In the data below, which lines hold the word "agent"? Copy them.

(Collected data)

######

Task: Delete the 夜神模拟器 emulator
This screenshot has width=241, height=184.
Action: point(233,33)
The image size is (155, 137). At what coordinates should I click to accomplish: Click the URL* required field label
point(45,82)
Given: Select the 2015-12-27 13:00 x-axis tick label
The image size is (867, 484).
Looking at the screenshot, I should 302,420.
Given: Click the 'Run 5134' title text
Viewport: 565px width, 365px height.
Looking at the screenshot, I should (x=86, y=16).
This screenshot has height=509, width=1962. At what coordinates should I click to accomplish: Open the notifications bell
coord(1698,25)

######

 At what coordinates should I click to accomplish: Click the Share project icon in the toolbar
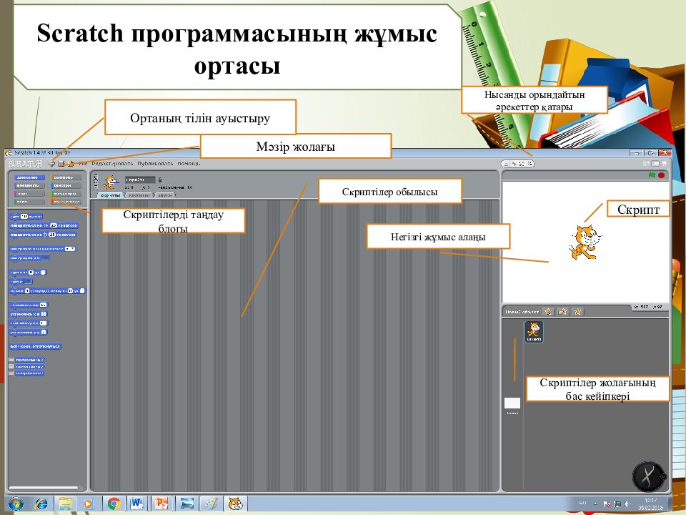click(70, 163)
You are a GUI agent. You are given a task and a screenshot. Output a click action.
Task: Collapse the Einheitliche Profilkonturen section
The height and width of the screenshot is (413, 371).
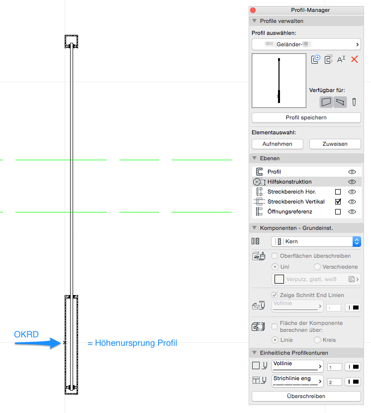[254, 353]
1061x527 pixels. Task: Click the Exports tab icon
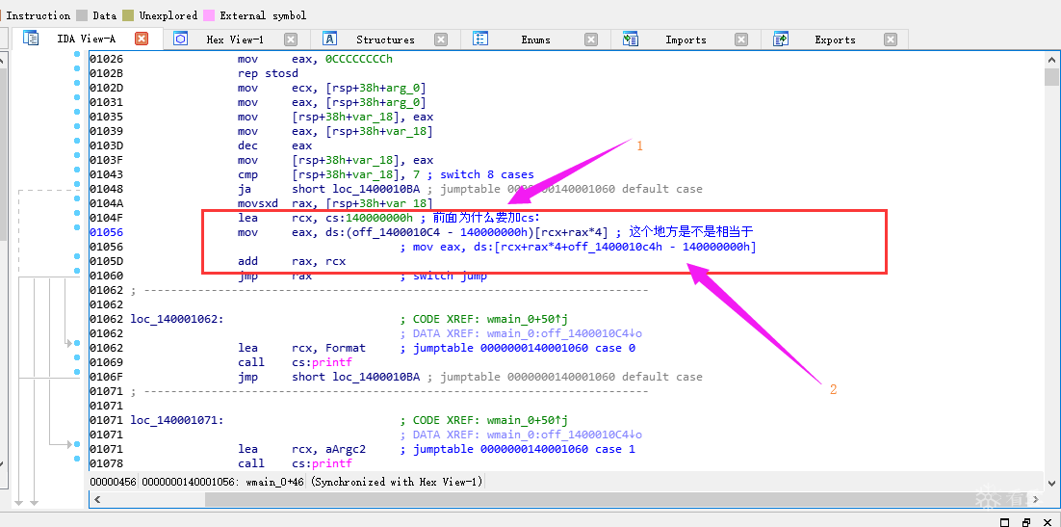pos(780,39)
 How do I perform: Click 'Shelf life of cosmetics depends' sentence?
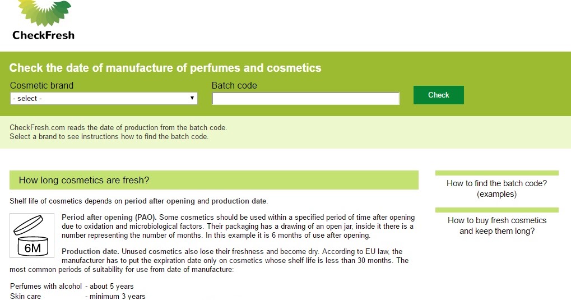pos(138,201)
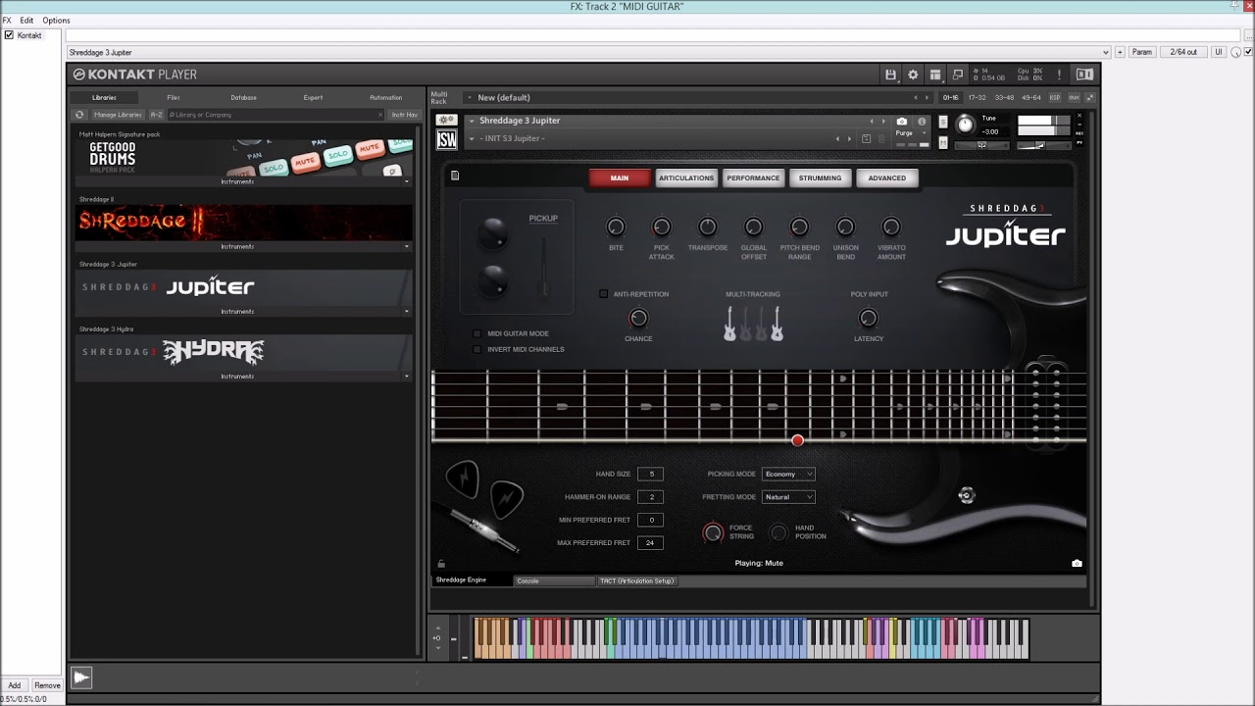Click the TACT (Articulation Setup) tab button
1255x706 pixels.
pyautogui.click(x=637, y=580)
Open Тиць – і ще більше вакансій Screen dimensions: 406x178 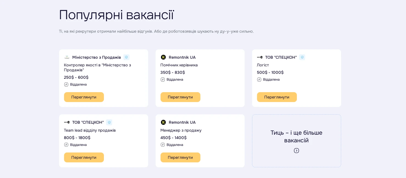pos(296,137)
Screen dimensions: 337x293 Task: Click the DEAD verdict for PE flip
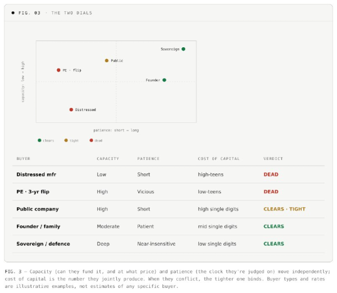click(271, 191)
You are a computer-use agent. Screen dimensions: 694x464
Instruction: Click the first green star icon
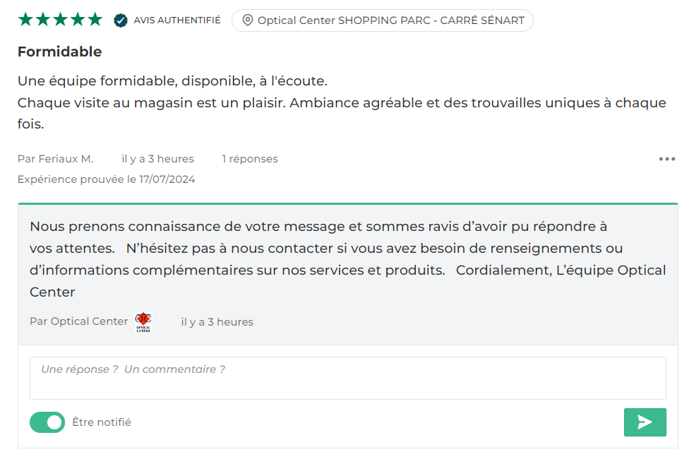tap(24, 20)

######

=== TASK OUTPUT ===
You are a GUI agent. You are given a task and a screenshot. Output a click action.
You are a computer-use agent. Screen dimensions: 694x464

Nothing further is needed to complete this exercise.